BeamlabLanguages (beamlab_languages v0.1.0)
View SourceLinguistic metadata for human languages.
Answers questions like:
- Does this language use grammatical gender? Which genders?
- Is it written right-to-left?
- What's the canonical English name? The endonym?

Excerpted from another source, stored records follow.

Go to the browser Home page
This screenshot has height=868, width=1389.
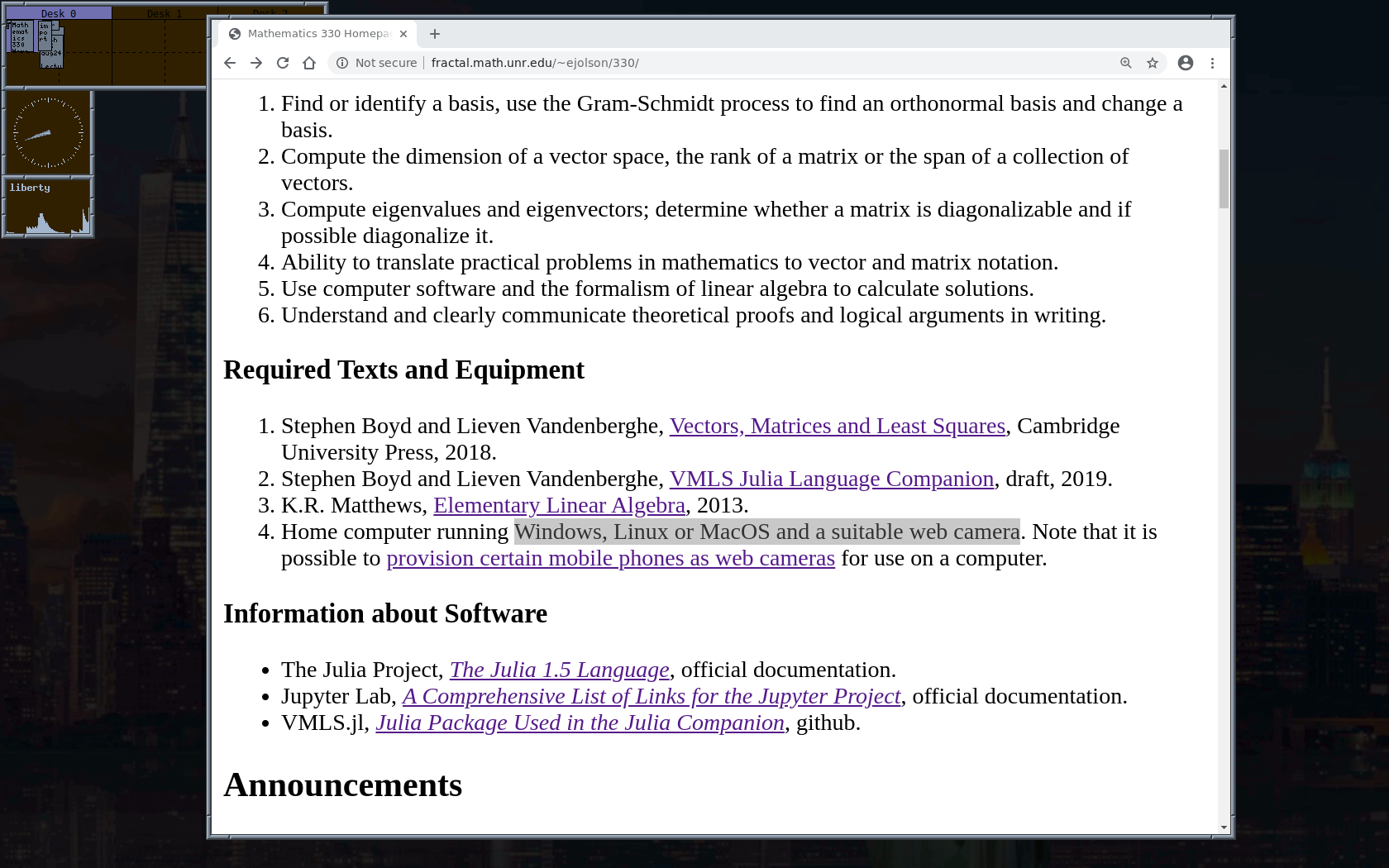click(x=309, y=63)
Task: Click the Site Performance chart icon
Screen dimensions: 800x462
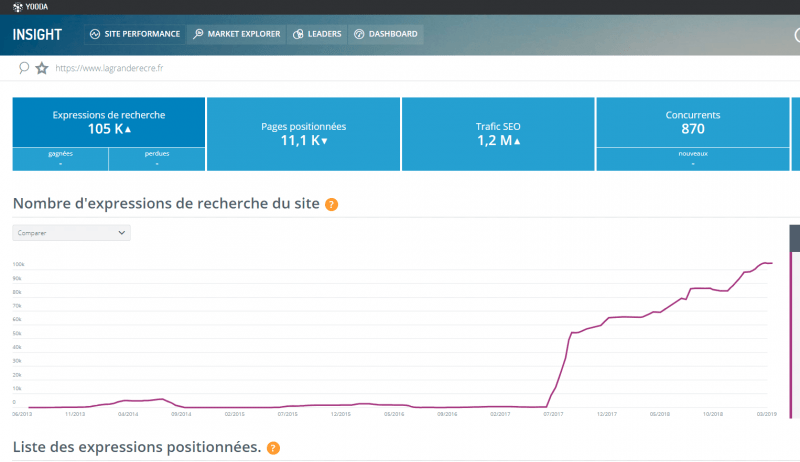Action: click(x=95, y=34)
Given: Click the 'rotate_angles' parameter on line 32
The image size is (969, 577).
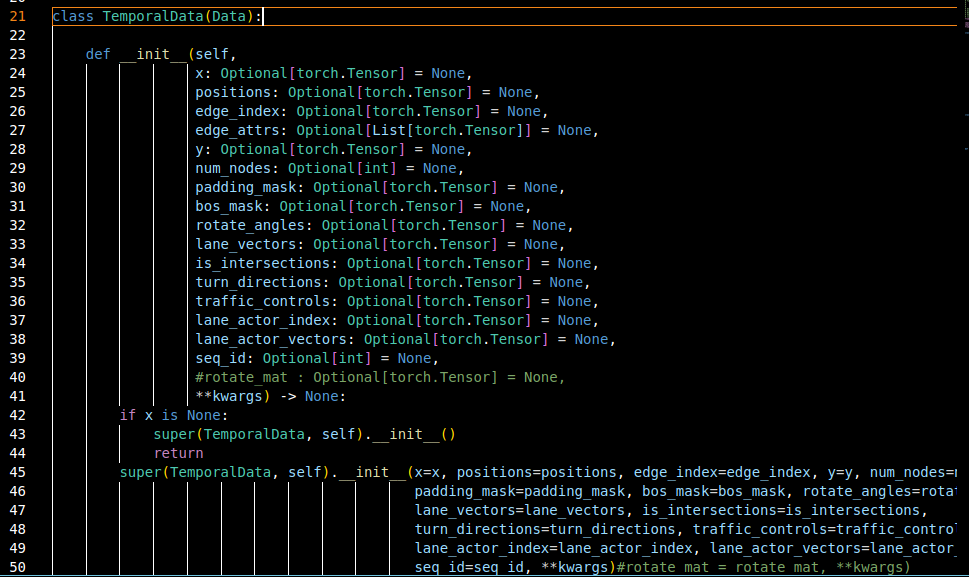Looking at the screenshot, I should pos(250,225).
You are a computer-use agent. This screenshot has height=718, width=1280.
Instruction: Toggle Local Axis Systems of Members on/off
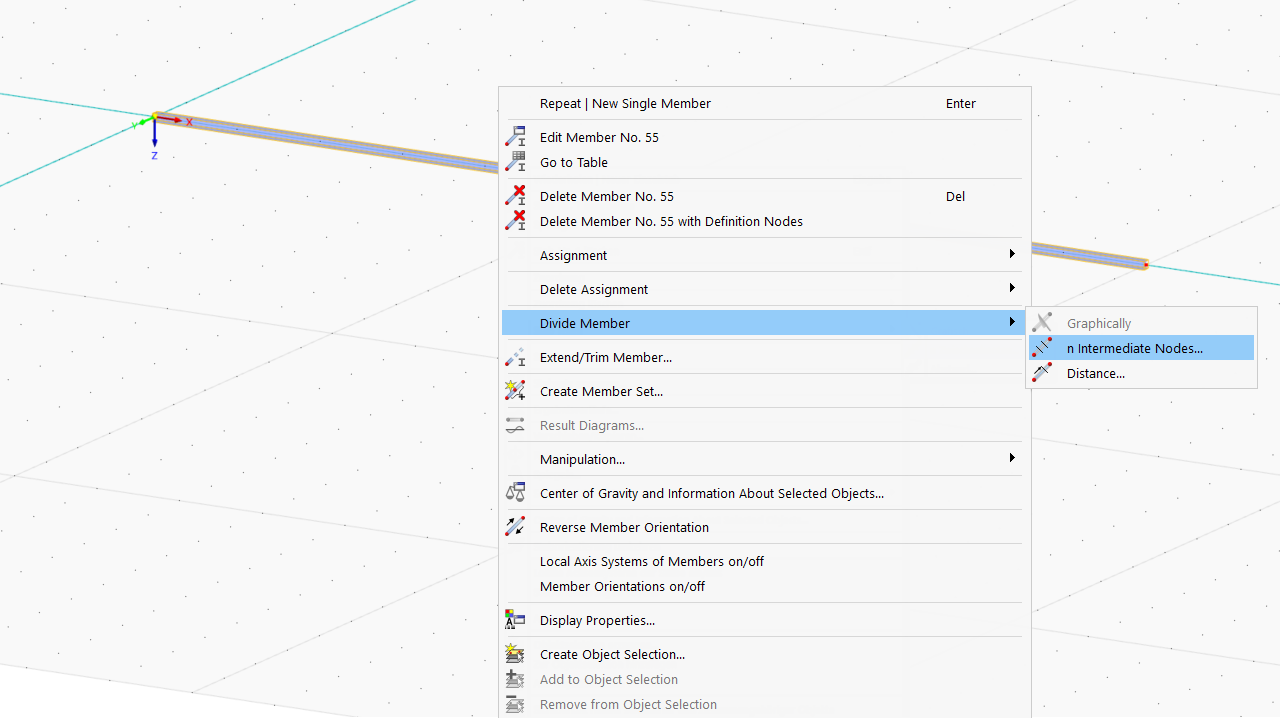(x=652, y=561)
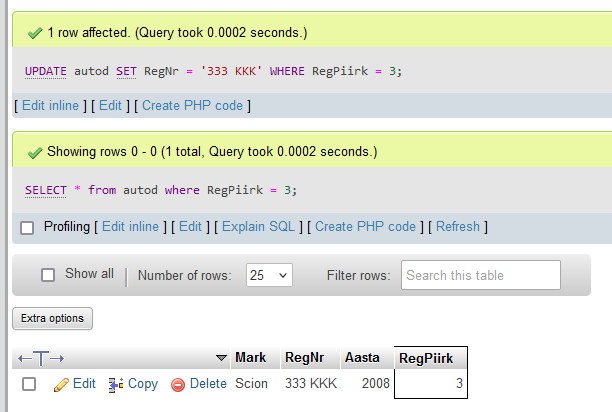
Task: Click the Extra options button
Action: [52, 318]
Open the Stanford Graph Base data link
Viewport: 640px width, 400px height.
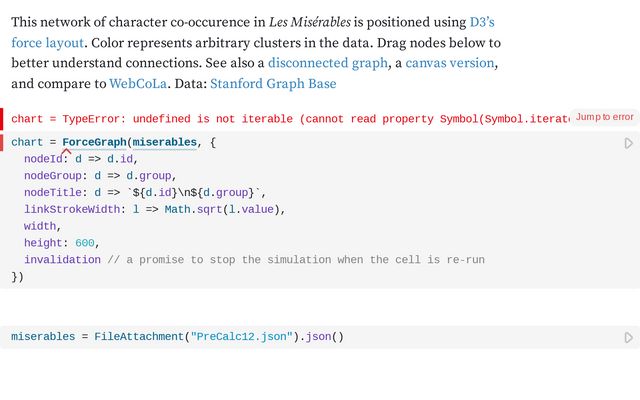(273, 84)
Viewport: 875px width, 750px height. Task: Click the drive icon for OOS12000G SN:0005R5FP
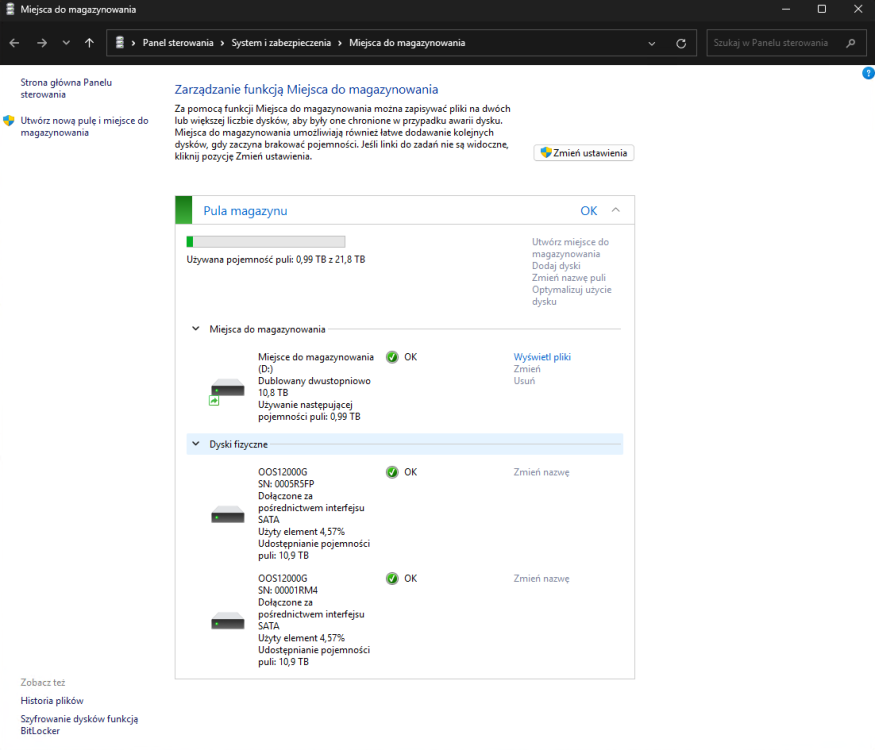[x=227, y=513]
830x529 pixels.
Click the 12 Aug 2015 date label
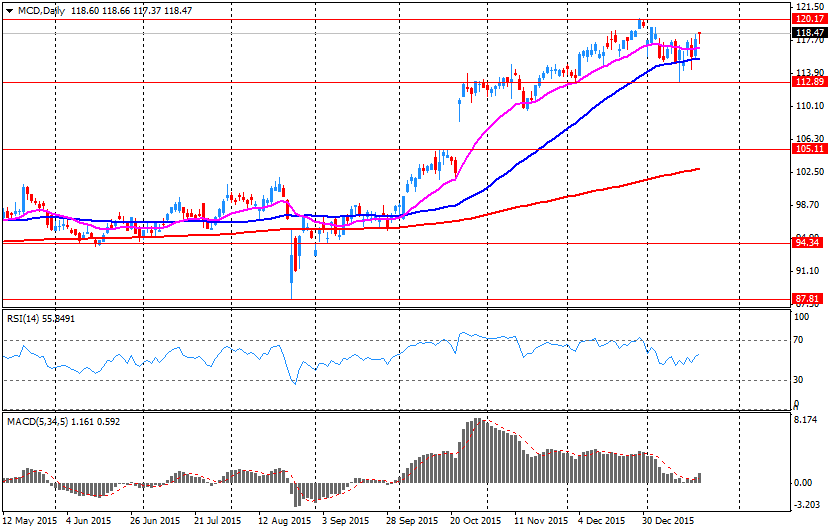(285, 521)
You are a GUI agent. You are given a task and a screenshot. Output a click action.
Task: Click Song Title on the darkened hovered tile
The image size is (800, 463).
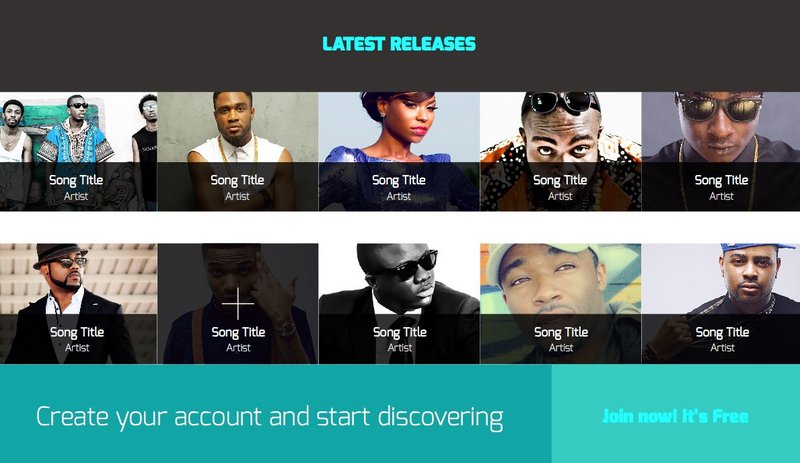pos(238,332)
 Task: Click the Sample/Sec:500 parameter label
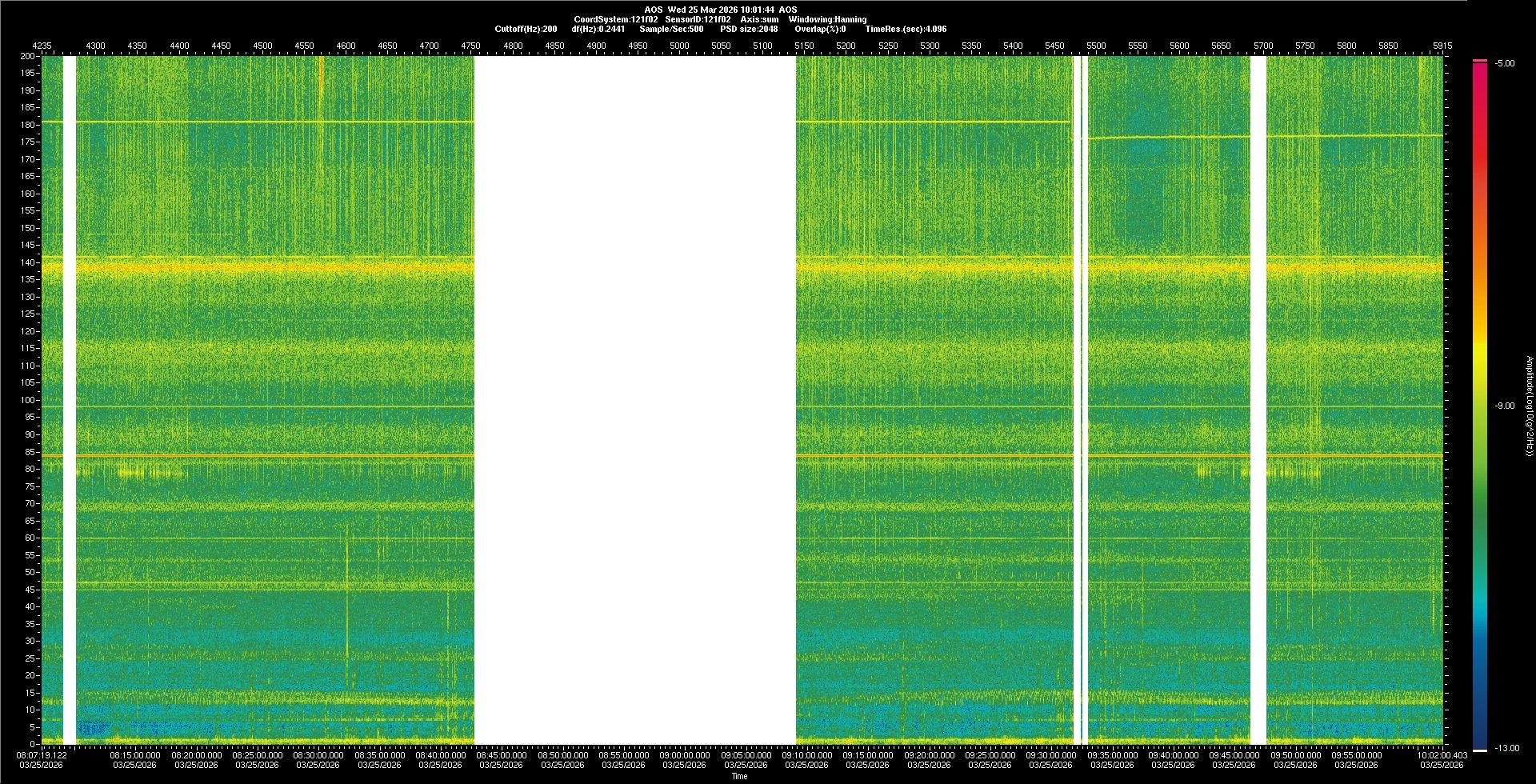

- Can I collapse a BCP 47 tag like
"en-US"to a base code?
All data is curated and embedded at compile time. No runtime file I/O, no GenServer, no ETS, no runtime dependencies.
Gender codes
Genders are returned as strings. Consumers commonly see "m" (masculine),
"f" (feminine), and "n" (neuter), but also "c" (common) for the
Continental Scandinavian and Dutch systems where masculine and feminine
have merged: Danish, Dutch, Norwegian Bokmål via no, and Swedish all
use ["c", "n"]. Pattern-match on all four — a case g do "m" -> ...; "f" -> ...; "n" -> ... end will silently miss those languages.
Quick start
iex> BeamlabLanguages.has_gender?("fr")
true
iex> BeamlabLanguages.genders("de")
["m", "f", "n"]
iex> BeamlabLanguages.direction("ar")
:rtl
iex> BeamlabLanguages.normalize("en-US")
"en"Every function that takes a language code runs normalize/1 on it
internally — pass "en-US", "FR", or " fr " and lookups still work.
Roadmap
Planned for future versions and intentionally not in v1: localized language names, plural rules, articles, case marking, noun classes, scripts, IPA inventory, honorific levels.
Summary
Functions
Returns the writing direction.
Returns the list of gender codes a language uses.
Returns the language struct for a code, or nil if unknown.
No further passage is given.